Shades of Deeeeeep Purple..and time travelling while in my teens



I'm not a fan (at. all.) of what Deep Purple became, but I'll always have a fondness for their 1968 debut album.

As an audio/visual presentation it all works perfectly. I love when that happens.
The artwork sounds like the music looks like the artwork....and all that synesthesia stuff. (I think the vinyl tastes like the music smells too...not sure.) It's all so purple, man;  Deeeeeep Purple!

In 1987-88, when I was a (voluntarily) reclusive 14-15 year old, happy to stay in my room as much as possible, listening to records (and practicing drums--no, I didn't go to parties or date girls. that waited another couple years 'til the braces and acne were gone--but I became a pretty good drummer!), I would wake up and say, for example, "it's late fall of 1968" and listen only to albums that were released around then

The second Traffic album:




The Monkees' Head:



Jefferson Airplane's Crown of Creation (that opening shares a lot with "London Calling", no?)



The Stones' Beggars Banquet (I know, this is not on that album--same year though, and have you ever seen this kind of really boring but rare video????)



The Grateful Dead's Anthem of the Sun (Peter Banks, first guitarist of YES says this album--and probably mostly this song, was an influence on early YES--the stacked harmonies and arty touches)
http://www.slideshare.net/xian/please-forget-you-knew-my-name-secretly-influenced-by-the-dead)

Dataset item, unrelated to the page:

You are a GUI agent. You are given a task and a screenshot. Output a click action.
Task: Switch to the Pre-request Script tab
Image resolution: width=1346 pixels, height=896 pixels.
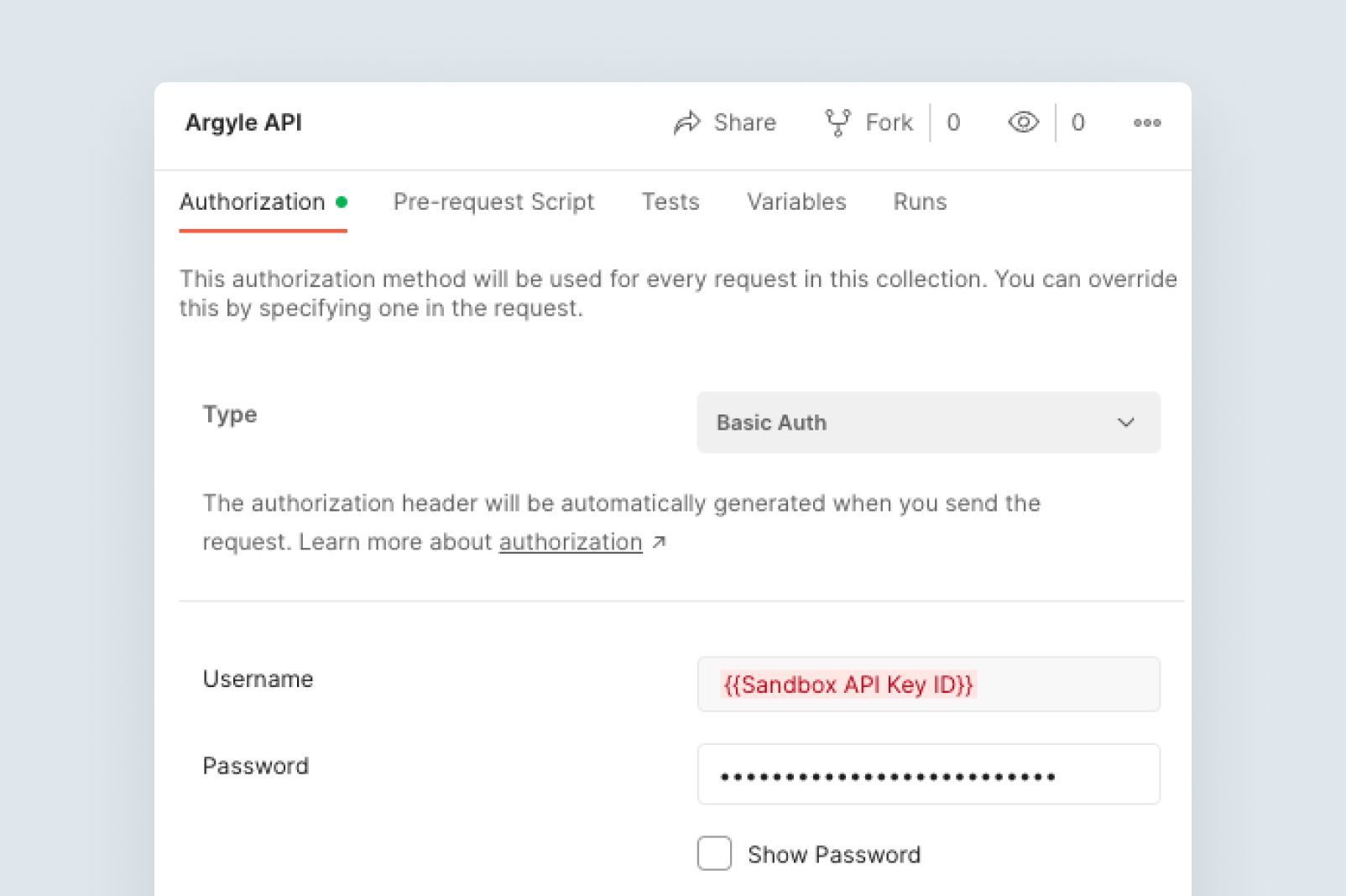493,202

Jimi Hendrix Experience Electric Ladyland (especially this song...oh I still love this song!)




The Beatles' White Album--I had all four guys glaring at me from each wall of my room--those blank stares from the inside of the vinyl LP



Cream's Wheels of Fire (love the slow verse parts of this Ginger Baker tune)

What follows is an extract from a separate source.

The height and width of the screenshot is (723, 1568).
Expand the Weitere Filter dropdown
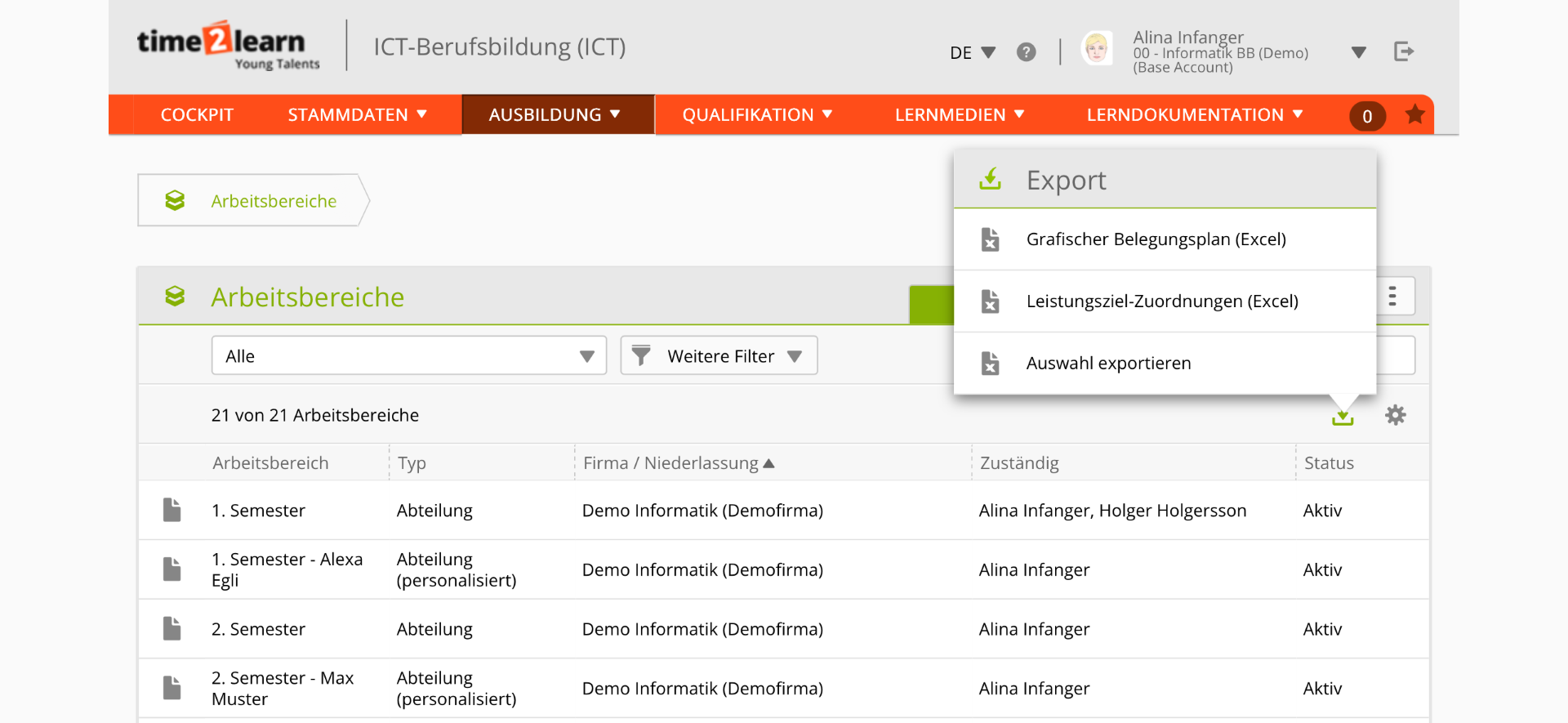coord(719,356)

Pink Floyd's Saucer Full of Secrets




and...
Shades of Deep Purple (love this song a bunch... it's really just mod pop with wah wah and heavy drums)

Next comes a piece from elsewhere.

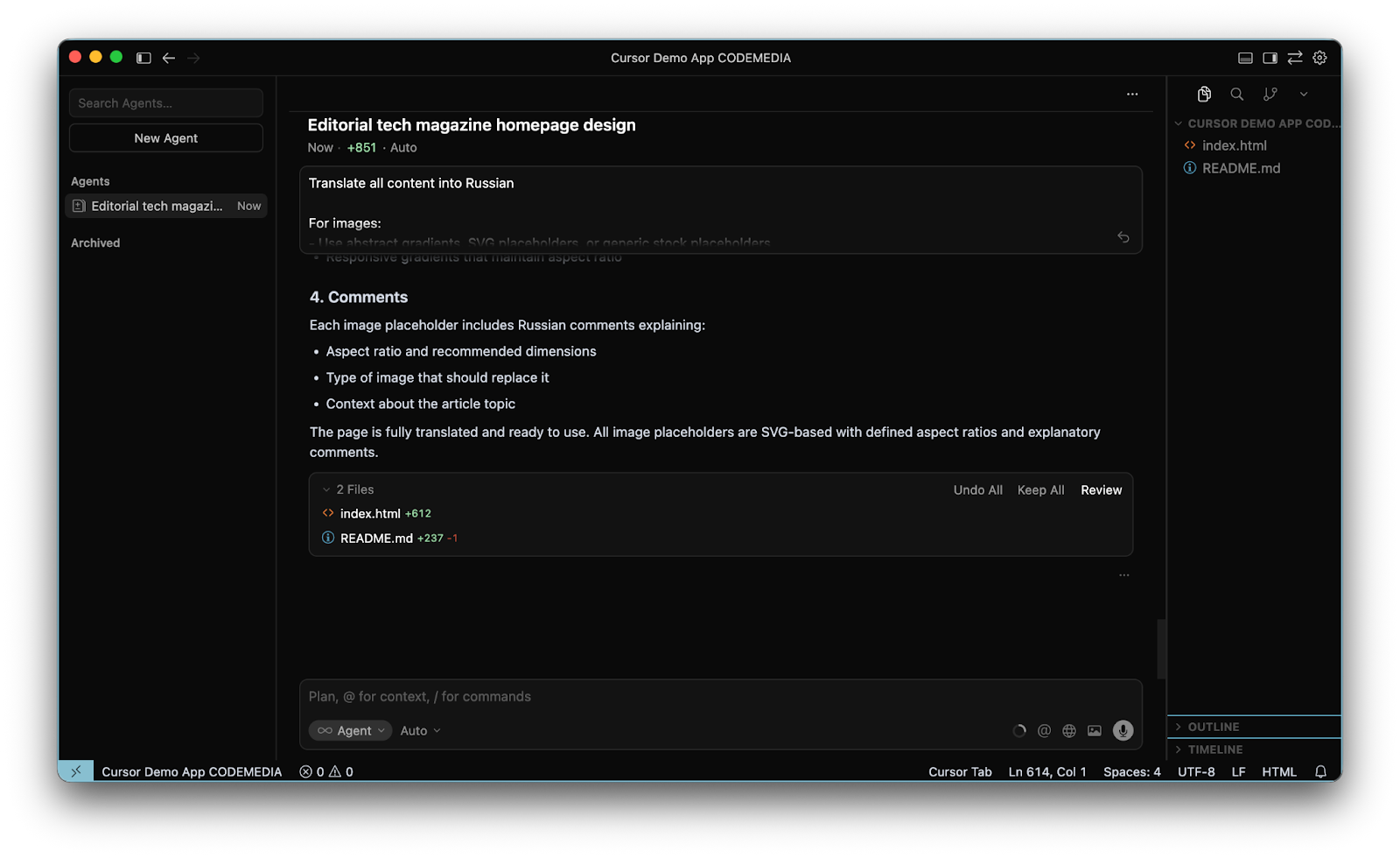Open index.html in the file explorer
The height and width of the screenshot is (858, 1400).
click(1234, 145)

I'd go as long as I could without any outside human contact and just imagine that I was a teenager in 1968, listening to all this amazing new music. It was fun.

Of course, I'd do the same with 1966 (13th Floor Elevators, Love, Count Five, The Yardbirds' Roger the Engineer, The Beatles' Revolver, Dylan's Blonde on Blonde...) and 1967 (waaaay too many to mention).

I never really wanted to imagine it was 1969 because then I'd have to put on a fake beard and buckskin and some kind of cowboy hat and pretend I had the slightest interest in, like, farming and stuff. My sister was into that--I was not.

1 comment:

  1. It's a shame that the Monkee's Head didn't get the attention it deserved. It should have redefined and relaunched their career.